What is required at this juncture is a revision of where we are, and a re-evaluation of what we mean by sacred ground. What ground was never ceded, what was stolen, what was taken by force? Who in Australia has access to their ancestral lands? Who is allowed to speak of these things, without backlash? What common ground do Australians have today, and what common ground can we create? In the face of the hierarchies we have been introduced to in our countries of origin?

Nugget Coombs said Australians need to heal the fractured foundation of their relationship with the Aboriginal people. Or they would create a misshapen culture, with what Richard Flanagan calls an ‘inauthentic heart’. 


John Pilger documented the fractures in the 1980s in his documentary ‘Island Of Dreams’.  https://youtu.be/AlFskfpkMrI

Sri Lankan people don’t really make the news in Australia. Because of where they hail from, they are pretty good at avoiding controversy: trained from an early age to people please, and fulfil parental expectations. You see them everywhere, playing at being what a diaspora author described to me as ‘good little immigrant boys and girls’. You don’t hear them much. They are very polite guests. They often - in their home country - ‘sit in silence’. And they cannot ‘write what they want to write’.

Shankari Chandran said in an interview shown on SBS that she does not like her ‘gratitude being weaponised to silence her’, if she wants to speak up on issues that concern her in her country of choice, a place that she loves, and which is her home.

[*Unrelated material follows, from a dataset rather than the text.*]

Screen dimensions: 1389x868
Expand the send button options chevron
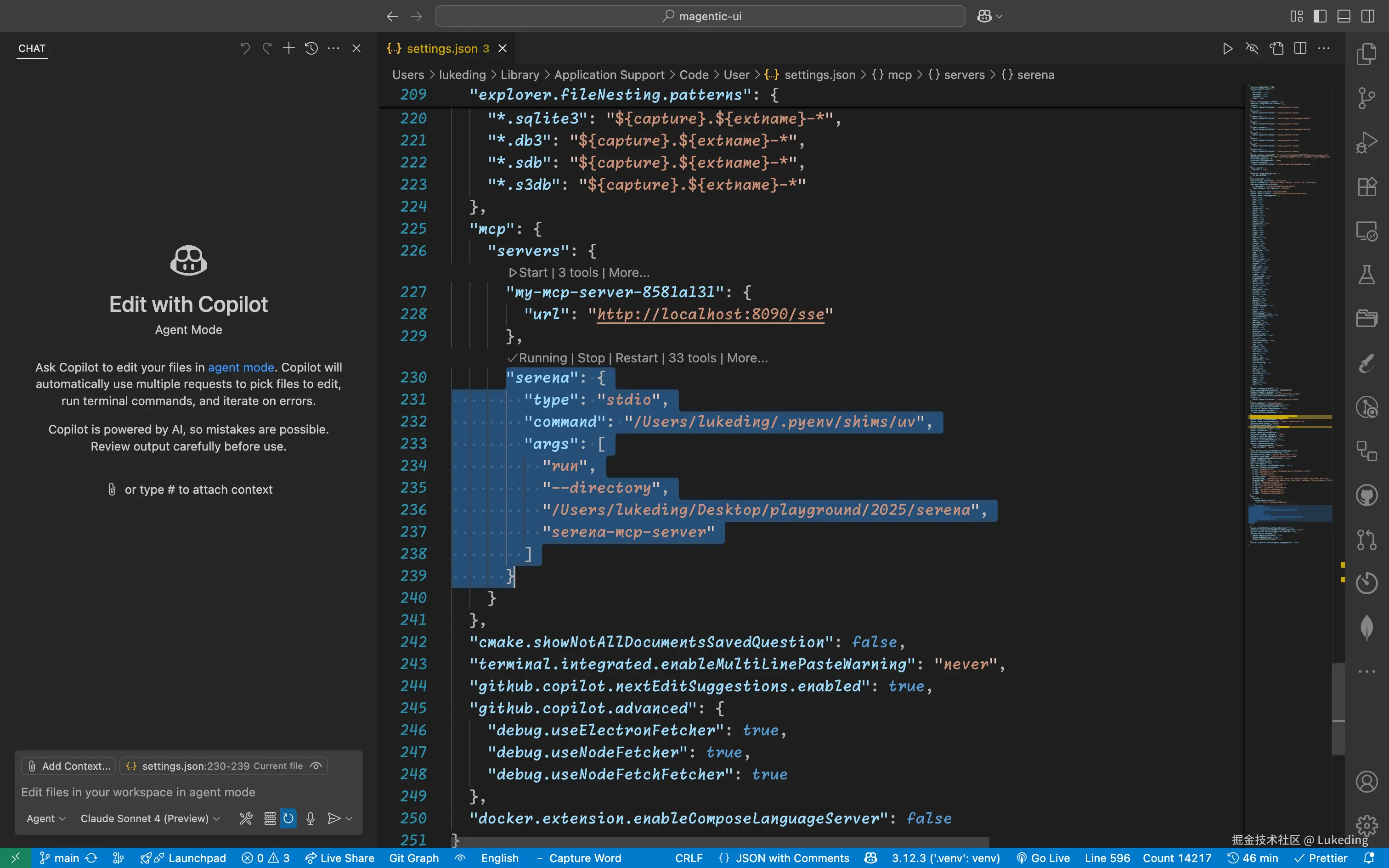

She would not be able to write or speak the way she does in contemporary Sri Lanka.

‘Terra Nullius’ was an opportunistic concept and an outdated belief: overthrown as a guiding doctrine for legislation by the High Court in 1996. Australians have a history of challenging their own myths, and taking down even respected and lionized figures who have been found to have breached the rules of decency, high officials of the church and decorated war heroes included. I cannot think of another country which has investigated figures in their own public services and institutions and held them to account in such an admirable way.

Even the aforementioned former PM, the curry loving Scott Morrison, is being called to account for his conduct during his term serving in the highest office in the land. No one in Australia is above the law. We may all come from different backgrounds, but we agree to adhere to the same requirements of decent and responsible conduct.

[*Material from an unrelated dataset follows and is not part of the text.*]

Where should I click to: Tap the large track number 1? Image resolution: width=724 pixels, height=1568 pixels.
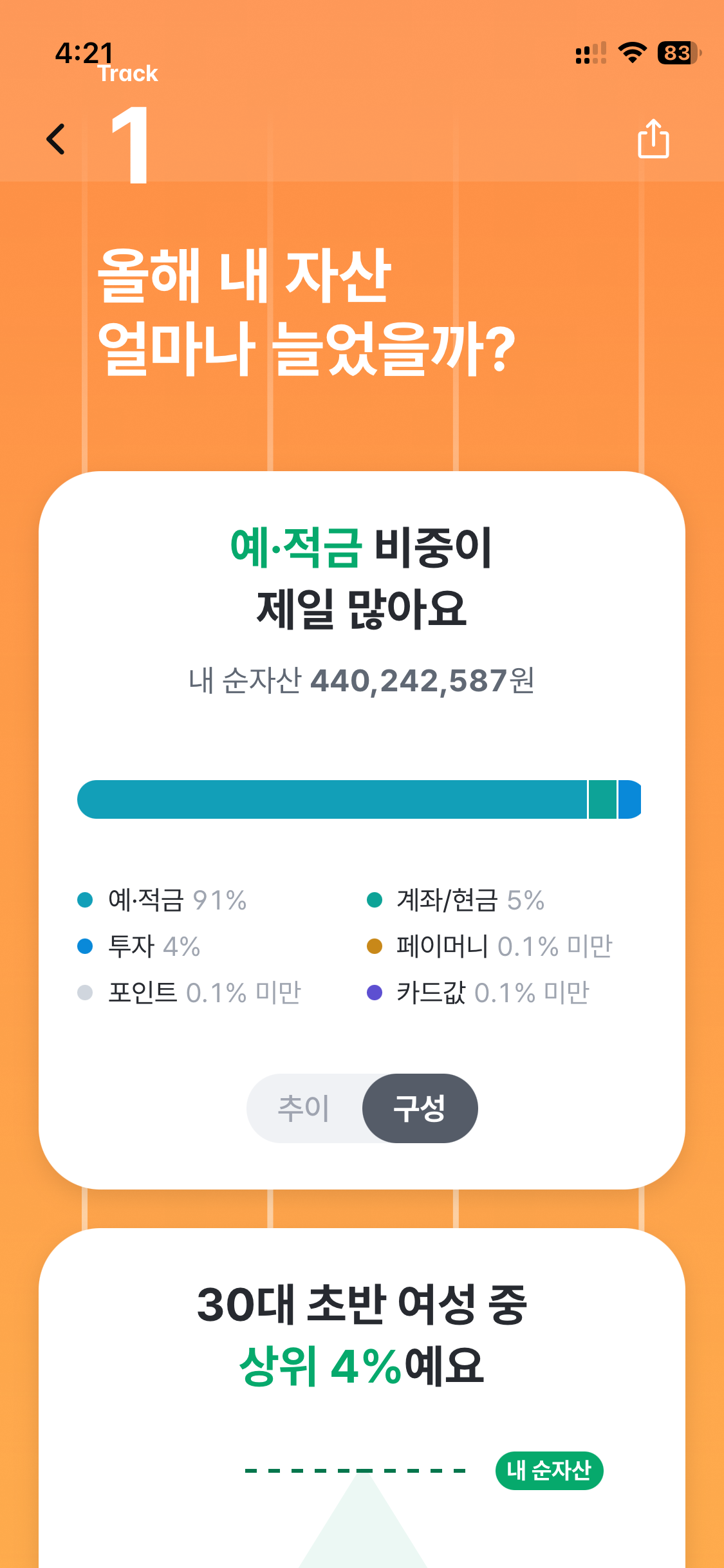tap(131, 145)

Because of this, and because Shankari Chandran has now won The Miles Franklin Award 10 years after she was told books with protagonists and subject matter like that would not sell in Australia, I have hope that Australia will continue to progress. But this depends in part on the calibre of the public discussions leading up to the Voice Referendum.

The myth of the need for patriotic Australians to be ‘quiet’ needs to go, for starters. Since when are Australians cowering, hide-bound, compliant and conformist? We can see that people who speak up to challenge certain ideas often do so out of belief in a better future, one in which we can all be heard, and not only seen - and judged - on our appearance, and condemned by a one-size-fits-all stereotype.

Let’s agree in 2023 that everyone has the right to speak up, and speak out.

And that - in all fairness - there are now many ways of being Australian. ‘With the power to be powerful. Believing that we can make it better’. We do now have a ‘chance to turn the pages over.’ Listening to difficult historical truths from immigrant writers can help us listen to our own.

We can mend the fractures, and make the common ground solid.
We can make the common ground sacred.

And we can turn our natural human wish to ‘want more than we have got’ into a bigger wish for a broader common ground, and a deeper co-existence.